(Bloomberg) -- Australia’s prudential regulator has overhauled its bank capital requirement rules with fresh guidelines aimed at ensuring the institutions can operate better during periods of stress. 

Major banks will set their own capital benchmarks from 2023 that will depend on how risky their lending is, the Australian Prudential Regulation Authority said in a statement Monday. The regulator expects them to operate with tier one capital ratios above 11% when the rules come into effect, slightly higher than the threshold under the current framework, APRA said. 

The banks won’t need to raise new funds as they’re already well capitalized to meet the new requirements, APRA Chairman Wayne Byres said in the statement.

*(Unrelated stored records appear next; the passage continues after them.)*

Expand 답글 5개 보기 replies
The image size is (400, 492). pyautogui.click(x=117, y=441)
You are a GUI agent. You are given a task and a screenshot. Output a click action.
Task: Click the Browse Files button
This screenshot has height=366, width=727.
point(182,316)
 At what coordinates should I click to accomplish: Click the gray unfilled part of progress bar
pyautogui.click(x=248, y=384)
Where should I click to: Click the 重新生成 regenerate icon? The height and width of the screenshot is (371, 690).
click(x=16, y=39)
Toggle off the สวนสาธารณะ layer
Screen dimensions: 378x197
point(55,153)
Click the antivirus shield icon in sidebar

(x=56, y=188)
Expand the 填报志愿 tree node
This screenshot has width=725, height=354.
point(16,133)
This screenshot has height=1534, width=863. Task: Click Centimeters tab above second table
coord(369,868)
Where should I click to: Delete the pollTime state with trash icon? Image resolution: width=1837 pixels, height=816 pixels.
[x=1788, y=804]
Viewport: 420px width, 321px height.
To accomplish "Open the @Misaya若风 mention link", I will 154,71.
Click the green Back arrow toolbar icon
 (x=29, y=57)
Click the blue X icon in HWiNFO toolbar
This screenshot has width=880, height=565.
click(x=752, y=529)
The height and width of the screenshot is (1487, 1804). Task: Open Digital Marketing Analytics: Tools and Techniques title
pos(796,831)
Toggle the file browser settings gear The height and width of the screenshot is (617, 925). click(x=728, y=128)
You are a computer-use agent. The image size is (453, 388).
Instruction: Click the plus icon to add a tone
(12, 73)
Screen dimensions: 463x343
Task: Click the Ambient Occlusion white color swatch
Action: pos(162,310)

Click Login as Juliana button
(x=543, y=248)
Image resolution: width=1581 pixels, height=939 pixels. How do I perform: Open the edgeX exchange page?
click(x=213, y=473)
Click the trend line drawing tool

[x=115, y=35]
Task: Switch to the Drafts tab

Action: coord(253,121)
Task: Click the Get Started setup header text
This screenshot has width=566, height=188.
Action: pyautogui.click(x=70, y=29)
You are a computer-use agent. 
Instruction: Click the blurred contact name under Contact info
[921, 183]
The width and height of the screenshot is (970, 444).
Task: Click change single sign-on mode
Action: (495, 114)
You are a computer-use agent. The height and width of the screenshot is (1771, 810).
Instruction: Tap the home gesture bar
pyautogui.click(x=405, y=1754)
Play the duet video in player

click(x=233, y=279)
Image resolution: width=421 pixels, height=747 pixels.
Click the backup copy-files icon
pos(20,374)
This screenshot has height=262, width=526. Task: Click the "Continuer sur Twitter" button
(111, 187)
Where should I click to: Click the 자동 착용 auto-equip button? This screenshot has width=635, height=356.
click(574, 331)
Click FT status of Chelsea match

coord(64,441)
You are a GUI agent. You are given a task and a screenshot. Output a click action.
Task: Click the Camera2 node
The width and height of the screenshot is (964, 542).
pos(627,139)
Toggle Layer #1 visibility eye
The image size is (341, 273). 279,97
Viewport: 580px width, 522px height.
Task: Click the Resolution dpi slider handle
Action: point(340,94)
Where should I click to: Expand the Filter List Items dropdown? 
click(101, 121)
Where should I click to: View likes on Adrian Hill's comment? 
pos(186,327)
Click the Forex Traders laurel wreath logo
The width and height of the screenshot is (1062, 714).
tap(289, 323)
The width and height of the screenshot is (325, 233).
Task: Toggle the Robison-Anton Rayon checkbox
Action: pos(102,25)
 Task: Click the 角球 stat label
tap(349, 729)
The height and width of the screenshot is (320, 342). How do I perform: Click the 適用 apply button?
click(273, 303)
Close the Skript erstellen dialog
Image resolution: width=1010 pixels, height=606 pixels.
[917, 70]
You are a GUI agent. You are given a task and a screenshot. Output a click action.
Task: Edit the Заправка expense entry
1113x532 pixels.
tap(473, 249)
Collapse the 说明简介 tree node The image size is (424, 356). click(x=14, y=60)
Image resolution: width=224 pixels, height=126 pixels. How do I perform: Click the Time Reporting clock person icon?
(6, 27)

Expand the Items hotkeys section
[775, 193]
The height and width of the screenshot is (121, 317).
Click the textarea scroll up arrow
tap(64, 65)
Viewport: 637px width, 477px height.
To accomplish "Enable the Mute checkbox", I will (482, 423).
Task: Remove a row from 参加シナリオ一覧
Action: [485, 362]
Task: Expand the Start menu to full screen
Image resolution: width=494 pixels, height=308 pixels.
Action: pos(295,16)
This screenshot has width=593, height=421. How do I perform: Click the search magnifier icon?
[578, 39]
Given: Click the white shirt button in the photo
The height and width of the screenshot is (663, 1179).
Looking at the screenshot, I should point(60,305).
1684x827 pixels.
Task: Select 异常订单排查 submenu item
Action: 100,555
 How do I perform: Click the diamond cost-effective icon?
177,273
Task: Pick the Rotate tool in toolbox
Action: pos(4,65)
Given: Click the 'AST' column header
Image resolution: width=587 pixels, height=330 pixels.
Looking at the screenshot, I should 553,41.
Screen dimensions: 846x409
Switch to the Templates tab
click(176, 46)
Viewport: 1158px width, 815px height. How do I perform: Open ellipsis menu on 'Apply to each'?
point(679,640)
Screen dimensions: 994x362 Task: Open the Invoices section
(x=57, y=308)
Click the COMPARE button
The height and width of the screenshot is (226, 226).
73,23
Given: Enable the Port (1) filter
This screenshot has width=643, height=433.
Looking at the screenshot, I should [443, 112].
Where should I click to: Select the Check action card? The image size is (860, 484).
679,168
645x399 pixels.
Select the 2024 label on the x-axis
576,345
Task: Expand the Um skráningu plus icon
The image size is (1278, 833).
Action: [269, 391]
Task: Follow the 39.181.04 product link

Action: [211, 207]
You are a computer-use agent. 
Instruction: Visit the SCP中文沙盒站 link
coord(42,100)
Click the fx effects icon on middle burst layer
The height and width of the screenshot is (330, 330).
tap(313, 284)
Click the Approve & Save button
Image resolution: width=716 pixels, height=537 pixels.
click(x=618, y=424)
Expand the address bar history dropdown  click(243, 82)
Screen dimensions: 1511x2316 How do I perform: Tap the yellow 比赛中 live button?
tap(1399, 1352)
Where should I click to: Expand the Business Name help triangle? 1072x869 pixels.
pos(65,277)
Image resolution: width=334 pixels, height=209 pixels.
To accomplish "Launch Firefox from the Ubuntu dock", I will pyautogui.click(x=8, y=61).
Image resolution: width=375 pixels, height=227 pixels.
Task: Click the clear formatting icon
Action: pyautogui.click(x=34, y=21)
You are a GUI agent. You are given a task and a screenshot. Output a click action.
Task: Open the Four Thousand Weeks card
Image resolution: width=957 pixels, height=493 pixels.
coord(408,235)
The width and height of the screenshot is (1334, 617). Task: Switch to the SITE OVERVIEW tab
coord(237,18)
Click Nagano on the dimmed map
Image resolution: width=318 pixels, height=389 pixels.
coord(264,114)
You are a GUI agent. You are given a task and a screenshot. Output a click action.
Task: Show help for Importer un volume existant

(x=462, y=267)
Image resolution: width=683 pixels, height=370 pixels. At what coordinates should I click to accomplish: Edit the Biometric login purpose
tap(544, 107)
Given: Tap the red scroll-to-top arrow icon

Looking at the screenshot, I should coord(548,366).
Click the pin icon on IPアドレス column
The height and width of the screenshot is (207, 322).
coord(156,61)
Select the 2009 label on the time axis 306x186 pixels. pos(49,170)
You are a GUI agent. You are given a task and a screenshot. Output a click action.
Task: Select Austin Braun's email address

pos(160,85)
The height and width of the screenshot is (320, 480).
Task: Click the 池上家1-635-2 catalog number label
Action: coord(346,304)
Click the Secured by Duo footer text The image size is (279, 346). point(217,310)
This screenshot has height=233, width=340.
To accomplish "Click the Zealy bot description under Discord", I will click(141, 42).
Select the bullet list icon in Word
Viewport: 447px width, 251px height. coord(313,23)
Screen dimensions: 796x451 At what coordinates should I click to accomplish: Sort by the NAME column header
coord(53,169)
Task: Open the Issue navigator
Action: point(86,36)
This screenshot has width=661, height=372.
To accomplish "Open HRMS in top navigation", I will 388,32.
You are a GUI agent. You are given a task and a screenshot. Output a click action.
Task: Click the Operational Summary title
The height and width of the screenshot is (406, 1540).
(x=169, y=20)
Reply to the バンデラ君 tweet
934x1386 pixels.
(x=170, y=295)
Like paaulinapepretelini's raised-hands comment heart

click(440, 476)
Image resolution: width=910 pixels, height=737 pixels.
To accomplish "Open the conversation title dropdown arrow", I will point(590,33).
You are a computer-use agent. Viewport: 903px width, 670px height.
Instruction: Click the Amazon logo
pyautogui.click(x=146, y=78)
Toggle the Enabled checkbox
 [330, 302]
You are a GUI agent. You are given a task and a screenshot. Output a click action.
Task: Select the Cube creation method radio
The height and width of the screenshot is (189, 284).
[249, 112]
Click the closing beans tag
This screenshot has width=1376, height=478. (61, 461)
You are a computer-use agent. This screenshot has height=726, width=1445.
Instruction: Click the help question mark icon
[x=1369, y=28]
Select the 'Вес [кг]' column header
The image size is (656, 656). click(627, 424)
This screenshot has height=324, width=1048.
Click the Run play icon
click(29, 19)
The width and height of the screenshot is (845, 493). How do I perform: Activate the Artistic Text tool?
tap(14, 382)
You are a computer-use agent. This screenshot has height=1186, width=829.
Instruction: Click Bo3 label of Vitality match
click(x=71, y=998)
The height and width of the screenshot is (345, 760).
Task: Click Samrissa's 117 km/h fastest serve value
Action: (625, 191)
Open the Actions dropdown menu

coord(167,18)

“Capital is the cornerstone of the banking system’s safety and stability,” said Byres. “Although Australia’s banking sector is already strongly capitalized by international standards, the new capital framework will help ensure it stays that way.” 

The framework caps four years of regulatory efforts to ensure the country’s largest banks can withstand any economic downturn and meet the Basel III standards that come into force in 2023. The changes include an expanded use of buffers, rather than raising risk weights, allowing banks to absorb losses and continue lending in periods of stress without breaching minimum requirements, APRA said.   

“The fact that Australian banks already have the capital needed to meet the Basel standards, without the need for lengthy transitional periods and phase-in arrangements that will be needed in many other countries, is evidence of the underlying strength of the Australian banking system,” Byres said.